THE TASK
Every line of the material must be reproduced exactly.

-- Opening Marker --

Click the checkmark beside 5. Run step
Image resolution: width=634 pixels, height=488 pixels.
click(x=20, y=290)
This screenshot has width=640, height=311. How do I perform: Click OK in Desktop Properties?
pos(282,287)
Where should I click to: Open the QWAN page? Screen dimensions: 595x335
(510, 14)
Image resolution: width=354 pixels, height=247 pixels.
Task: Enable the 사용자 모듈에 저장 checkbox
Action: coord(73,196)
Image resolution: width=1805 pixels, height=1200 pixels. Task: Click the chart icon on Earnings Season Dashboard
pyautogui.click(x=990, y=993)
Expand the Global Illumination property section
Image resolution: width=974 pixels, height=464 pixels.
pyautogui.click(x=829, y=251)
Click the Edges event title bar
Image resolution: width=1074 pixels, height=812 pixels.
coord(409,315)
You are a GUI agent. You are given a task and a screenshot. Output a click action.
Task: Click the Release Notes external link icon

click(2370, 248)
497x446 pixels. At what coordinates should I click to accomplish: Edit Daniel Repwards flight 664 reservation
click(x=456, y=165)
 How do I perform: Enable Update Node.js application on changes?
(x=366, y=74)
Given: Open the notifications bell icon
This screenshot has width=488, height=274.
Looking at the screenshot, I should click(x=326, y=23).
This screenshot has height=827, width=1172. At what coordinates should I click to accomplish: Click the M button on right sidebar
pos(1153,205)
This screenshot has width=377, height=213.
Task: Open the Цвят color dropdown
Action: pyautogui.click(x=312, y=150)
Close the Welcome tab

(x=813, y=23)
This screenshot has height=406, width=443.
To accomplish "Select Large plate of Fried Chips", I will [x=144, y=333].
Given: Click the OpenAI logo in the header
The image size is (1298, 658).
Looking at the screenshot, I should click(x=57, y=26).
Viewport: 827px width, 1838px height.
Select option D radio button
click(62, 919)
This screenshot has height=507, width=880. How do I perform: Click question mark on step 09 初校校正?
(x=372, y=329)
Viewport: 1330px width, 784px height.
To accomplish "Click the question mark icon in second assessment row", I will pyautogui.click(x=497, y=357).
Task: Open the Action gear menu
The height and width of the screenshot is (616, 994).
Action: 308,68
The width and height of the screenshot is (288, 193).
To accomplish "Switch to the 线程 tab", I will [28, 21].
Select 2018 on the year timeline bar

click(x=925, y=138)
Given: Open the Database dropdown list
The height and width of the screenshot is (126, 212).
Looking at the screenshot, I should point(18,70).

-- Closing Marker --

EXPECTED ANSWER
Click the checkmark beside 5. Run step
Image resolution: width=634 pixels, height=488 pixels.
click(x=20, y=290)
This screenshot has width=640, height=311. How do I perform: Click OK in Desktop Properties?
pos(282,287)
Where should I click to: Open the QWAN page? Screen dimensions: 595x335
(510, 14)
Image resolution: width=354 pixels, height=247 pixels.
Task: Enable the 사용자 모듈에 저장 checkbox
Action: coord(73,196)
Image resolution: width=1805 pixels, height=1200 pixels. Task: Click the chart icon on Earnings Season Dashboard
pyautogui.click(x=990, y=993)
Expand the Global Illumination property section
Image resolution: width=974 pixels, height=464 pixels.
pyautogui.click(x=829, y=251)
Click the Edges event title bar
Image resolution: width=1074 pixels, height=812 pixels.
coord(409,315)
You are a GUI agent. You are given a task and a screenshot. Output a click action.
Task: Click the Release Notes external link icon

click(2370, 248)
497x446 pixels. At what coordinates should I click to accomplish: Edit Daniel Repwards flight 664 reservation
click(x=456, y=165)
 How do I perform: Enable Update Node.js application on changes?
(x=366, y=74)
Given: Open the notifications bell icon
This screenshot has width=488, height=274.
Looking at the screenshot, I should click(x=326, y=23).
This screenshot has height=827, width=1172. At what coordinates should I click to accomplish: Click the M button on right sidebar
pos(1153,205)
This screenshot has width=377, height=213.
Task: Open the Цвят color dropdown
Action: pyautogui.click(x=312, y=150)
Close the Welcome tab

(x=813, y=23)
This screenshot has height=406, width=443.
To accomplish "Select Large plate of Fried Chips", I will [x=144, y=333].
Given: Click the OpenAI logo in the header
The image size is (1298, 658).
Looking at the screenshot, I should click(x=57, y=26).
Viewport: 827px width, 1838px height.
Select option D radio button
click(62, 919)
This screenshot has height=507, width=880. How do I perform: Click question mark on step 09 初校校正?
(x=372, y=329)
Viewport: 1330px width, 784px height.
To accomplish "Click the question mark icon in second assessment row", I will pyautogui.click(x=497, y=357).
Task: Open the Action gear menu
The height and width of the screenshot is (616, 994).
Action: 308,68
The width and height of the screenshot is (288, 193).
To accomplish "Switch to the 线程 tab", I will [28, 21].
Select 2018 on the year timeline bar

click(x=925, y=138)
Given: Open the Database dropdown list
The height and width of the screenshot is (126, 212).
Looking at the screenshot, I should point(18,70).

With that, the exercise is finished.